Jeff Kingston > Bushwalking

The walks in the Glenbrook area don't connect up well. It might be best to take a car and drive from walk to walk, but if you don't have that option, and you walk in from Glenbrook Station, then you might want to walk out a different way, especially if you go to Railway Tunnel Lookout and Portal Lookout (both great).

One different way out is to walk from Portal Lookout to Lapstone Station. But despite what it says on the 1:25000 map, there is no track. You can follow the route marked on the map, however. Here is my guide to this route. I walked it in July 2012. It took me an hour and a quarter.

At Portal Lookout, pass through the `Abseilers Only' gate and look for a steel handrail below the cliff line, just a few metres from the gate. There are no steps, just the handrail going down rocks. Descend the handrail, descend the steel ladder below that, and keep going straight down. If you don't like the handrail or the ladder, turn back, because there is one more nasty thing, and it is worse than them: a 5m drop at the bottom of the cliff line which you descend partly with the aid of a rope, and partly on a fallen log. I'm no climber and I did it, but it's not fun.

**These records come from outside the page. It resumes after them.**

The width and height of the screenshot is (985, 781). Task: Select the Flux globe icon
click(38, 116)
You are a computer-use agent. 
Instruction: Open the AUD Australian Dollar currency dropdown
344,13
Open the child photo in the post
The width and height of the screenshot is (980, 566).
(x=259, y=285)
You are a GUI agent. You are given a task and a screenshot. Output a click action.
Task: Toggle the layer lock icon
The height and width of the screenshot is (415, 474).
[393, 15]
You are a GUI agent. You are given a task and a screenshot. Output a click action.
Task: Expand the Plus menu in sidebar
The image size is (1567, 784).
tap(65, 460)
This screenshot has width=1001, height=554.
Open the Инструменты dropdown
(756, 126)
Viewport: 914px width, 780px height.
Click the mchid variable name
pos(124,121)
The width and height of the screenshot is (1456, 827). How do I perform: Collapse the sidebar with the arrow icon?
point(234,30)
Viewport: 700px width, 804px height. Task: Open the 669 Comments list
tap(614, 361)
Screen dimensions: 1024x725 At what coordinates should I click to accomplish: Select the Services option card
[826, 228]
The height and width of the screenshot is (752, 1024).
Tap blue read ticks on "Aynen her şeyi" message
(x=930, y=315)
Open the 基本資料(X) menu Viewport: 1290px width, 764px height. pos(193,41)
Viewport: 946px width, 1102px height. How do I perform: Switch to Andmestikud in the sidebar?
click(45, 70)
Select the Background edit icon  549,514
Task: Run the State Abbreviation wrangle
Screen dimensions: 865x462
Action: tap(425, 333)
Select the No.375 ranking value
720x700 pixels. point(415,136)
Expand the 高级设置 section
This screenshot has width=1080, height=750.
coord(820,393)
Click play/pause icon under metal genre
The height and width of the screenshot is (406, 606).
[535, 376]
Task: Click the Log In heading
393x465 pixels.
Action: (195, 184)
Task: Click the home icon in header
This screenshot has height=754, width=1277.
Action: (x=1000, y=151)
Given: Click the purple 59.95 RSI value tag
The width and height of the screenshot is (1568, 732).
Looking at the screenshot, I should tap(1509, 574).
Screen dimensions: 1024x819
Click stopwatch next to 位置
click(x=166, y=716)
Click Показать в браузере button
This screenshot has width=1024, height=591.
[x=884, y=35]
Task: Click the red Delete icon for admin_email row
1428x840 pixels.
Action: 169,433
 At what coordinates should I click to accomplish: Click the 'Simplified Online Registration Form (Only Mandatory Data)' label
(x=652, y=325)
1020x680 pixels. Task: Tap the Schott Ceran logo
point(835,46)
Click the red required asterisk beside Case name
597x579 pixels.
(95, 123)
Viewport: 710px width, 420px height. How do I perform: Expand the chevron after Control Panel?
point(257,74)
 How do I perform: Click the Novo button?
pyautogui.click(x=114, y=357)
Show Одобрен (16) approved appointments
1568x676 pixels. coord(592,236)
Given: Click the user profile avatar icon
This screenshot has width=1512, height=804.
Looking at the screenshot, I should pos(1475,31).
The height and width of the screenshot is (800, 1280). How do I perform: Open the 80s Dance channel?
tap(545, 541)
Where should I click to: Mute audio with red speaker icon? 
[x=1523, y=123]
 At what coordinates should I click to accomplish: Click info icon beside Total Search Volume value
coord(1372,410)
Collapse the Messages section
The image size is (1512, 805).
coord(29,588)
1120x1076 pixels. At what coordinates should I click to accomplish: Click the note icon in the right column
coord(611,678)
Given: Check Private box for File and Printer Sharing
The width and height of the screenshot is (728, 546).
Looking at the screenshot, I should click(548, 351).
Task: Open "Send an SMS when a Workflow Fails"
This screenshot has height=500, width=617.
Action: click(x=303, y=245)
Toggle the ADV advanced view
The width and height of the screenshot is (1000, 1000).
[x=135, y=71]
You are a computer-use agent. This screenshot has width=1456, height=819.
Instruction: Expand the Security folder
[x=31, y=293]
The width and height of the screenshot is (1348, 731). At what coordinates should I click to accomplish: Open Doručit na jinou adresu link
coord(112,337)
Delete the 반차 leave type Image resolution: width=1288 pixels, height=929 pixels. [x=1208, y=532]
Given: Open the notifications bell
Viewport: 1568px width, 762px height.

After reaching the bottom of the cliff line, head straight down the hill towards the junction of Glenbrook Creek and the Nepean River. At first it is very scrubby but there is a faint track. Lower down it opens out and I lost the track completely. It wouldn't have mattered except that below that is a belt of lantana, not very thick thankfully. I scouted along the top of it until I found a good route down through it. This route was about 50m up Glenbrook Creek from the junction. It had lantana overhead and a rock face on the right.

Get down through the lantana and you are at river level. You now need to cross to the northern side of Glenbrook Creek, either by wading (knee-deep when I was there) or by scouting upstream for a suitable crossing. At the crossing I used, some of the boulders were uncomfortably round and slippery. Wading would have been safer, but I crept from rock to rock and got over. There might well be an easy crossing further upstream, I don't know.

After crossing to the northern side of Glenbrook Creek, walk downstream over boulders to the junction with the Nepean River. Turn left there and follow the Nepean. For the first five minutes there are rock shelves to walk along, then you see a faint track angling up a few metres over natural rock steps (not the earlier earthen track going steeply directly uphill, that just goes up and up as far as I could see). Beyond the rock steps, hidden from view until you get there, is a very uneven but perfectly clear track, still along the Nepean. Follow this for about twenty minutes until it emerges onto a real track at a T junction. Your trials are now over. To the right you can see civilization: the end of a sealed road. But your way is to the left, up the hill. At the electricity tower, turn right onto the rocky foot track going straight up the ridge. You could stay on the main track, but the foot track is a bit faster, and perfectly good. This brings you to within sight of Lapstone Station, at another T junction. Turn right there and you will come to the station entrance in a minute.

This route is very rough. It offers a variety of torments: a nasty descent through a cliff line, lantana, and a slippery creek crossing, and even when there is a track it is horrible. You might do better to slog back to Glenbrook.